What to do: Put the lines from the part of the rows that opens with the line containing "Click five-star rating" and closes with the line containing "pyautogui.click(x=347, y=376)", both ends included, into a Markdown table with the columns Number and Line. Skip blank lines and leave out everything else.

Entries:
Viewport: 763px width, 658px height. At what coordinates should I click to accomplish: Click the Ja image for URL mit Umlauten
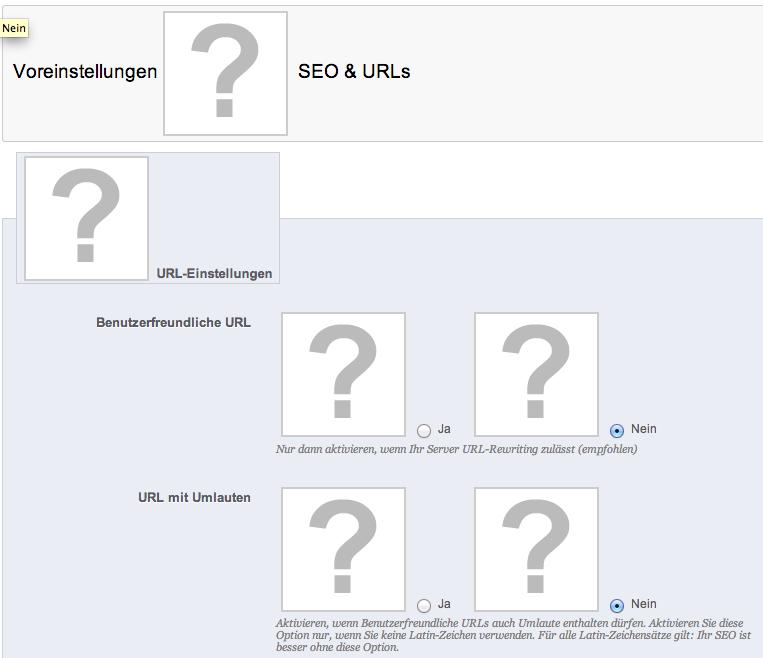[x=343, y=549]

* * *

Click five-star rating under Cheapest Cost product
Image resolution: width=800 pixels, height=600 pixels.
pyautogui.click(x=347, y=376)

Response to the task:
| Number | Line |
|---|---|
| 1 | Click five-star rating under Cheapest Cost product |
| 2 | Image resolution: width=800 pixels, height=600 pixels. |
| 3 | pyautogui.click(x=347, y=376) |